Growing Independency and Fluency Design
This lesson will help student practice reading and rereading texts in order for them to become more fluent readers. Fluency allows readers to focus on comprehending a text and can be recognized as faster, smoother, more expressive reading with automatic word recognition. Fluent readers read quickly, automatically, and with expression. This lesson will help students gain the ability to read fluently through silent reading and rereading the text with a partner and improvements will be measured using the formula: (words read x 60/seconds), then tracked with a fun fluency chart.
Beginning to Read Design
This lesson teaches children about the short vowel correspondence u=/u/. In order to be able to read, children must learn to recognize the spellings that map phonemes in spoken words. In this lesson children will learn to recognize, spell, and read words in which u=/u/. They will learn a meaningful representation (a boxer saying “uh, uh” while hitting a boxing bag), they will act this out themselves, giving them a fun physical visual to remember by, they will spell and read words containing this spelling in a Letterbox lesson, and read a decodable book that focuses on the correspondence u=/u/.
Reading to Learn Design
Reading is the initial step for students to learn new information. In order to become better readers, we must truly understand what we are reading.
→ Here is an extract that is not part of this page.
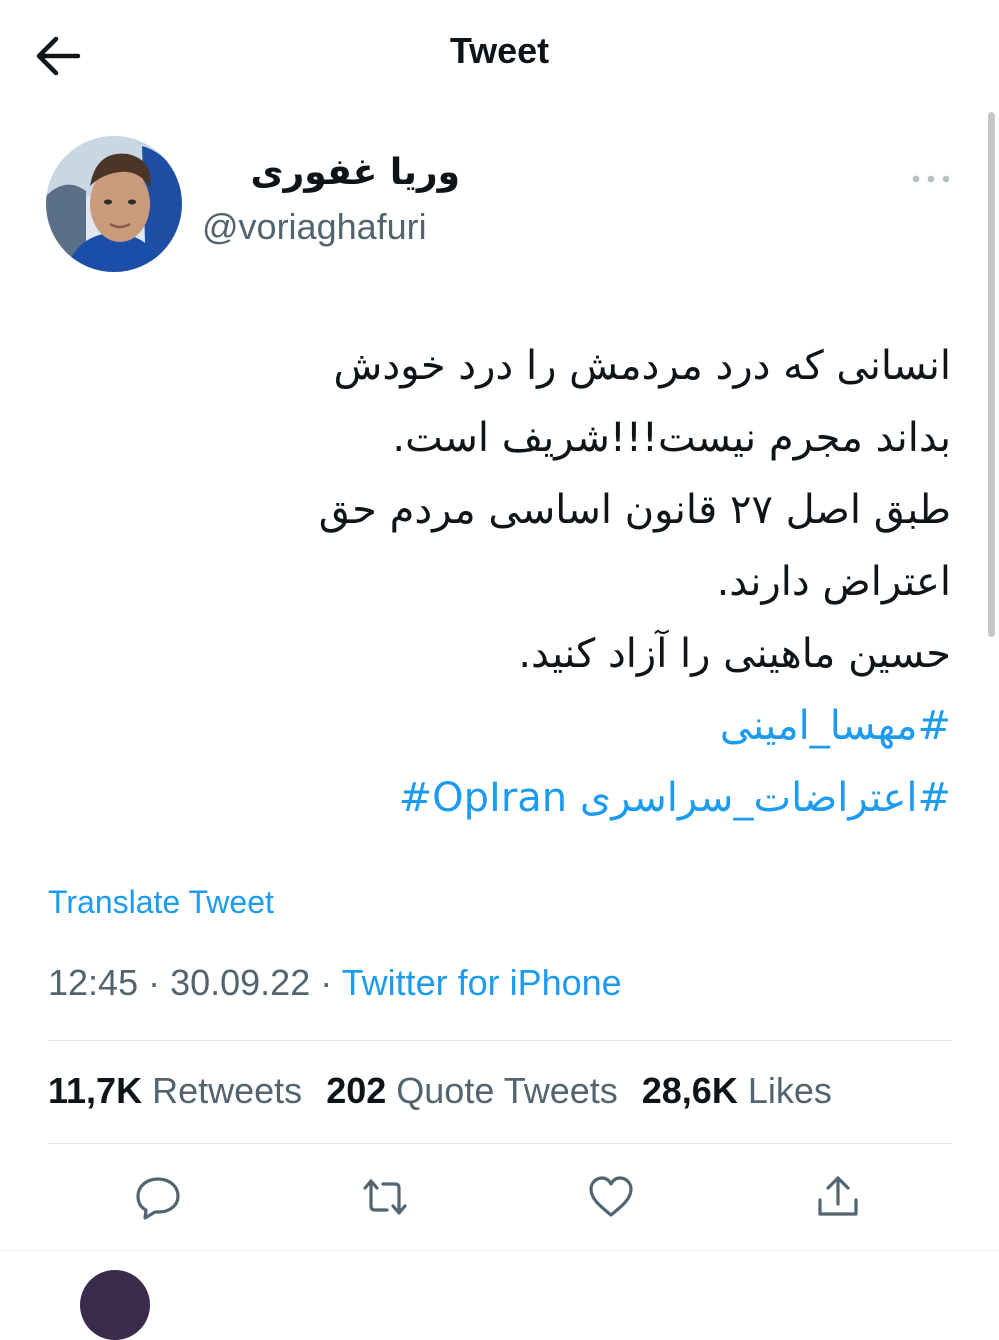 The image size is (999, 1340). I want to click on reply-icon, so click(158, 1198).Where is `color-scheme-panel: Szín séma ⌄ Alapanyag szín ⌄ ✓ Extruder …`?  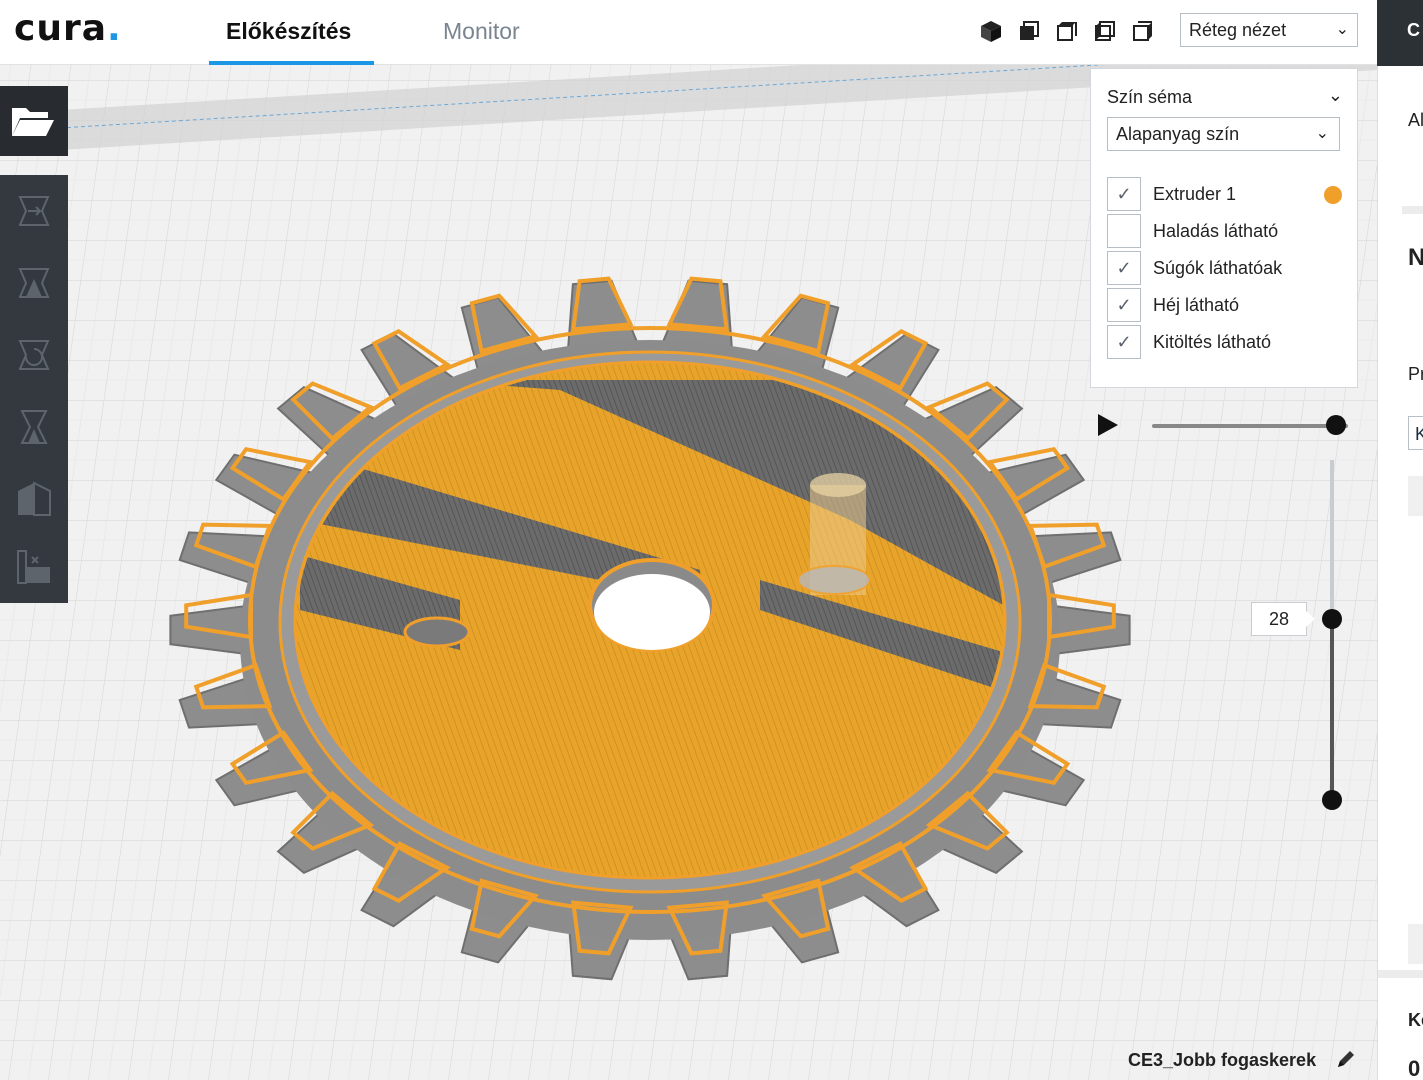 color-scheme-panel: Szín séma ⌄ Alapanyag szín ⌄ ✓ Extruder … is located at coordinates (1224, 228).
One way to for beginning readers to improve comprehension is to learn how to summarize. To summarize is to take all of the important details and main ideas out of a text and combine them in a way that explains the story to someone who has not read it. This lesson helps students learn how to find those main ideas and key details in a text by having the teacher model summarization and then by summarizing themselves. The teacher will show the strategy of summarizing by explicitly modeling how to pick out important details and eliminate unimportant ones, and then guide students through summarizing their own passages. The students will be assessed on their summarization skills through comprehension questions.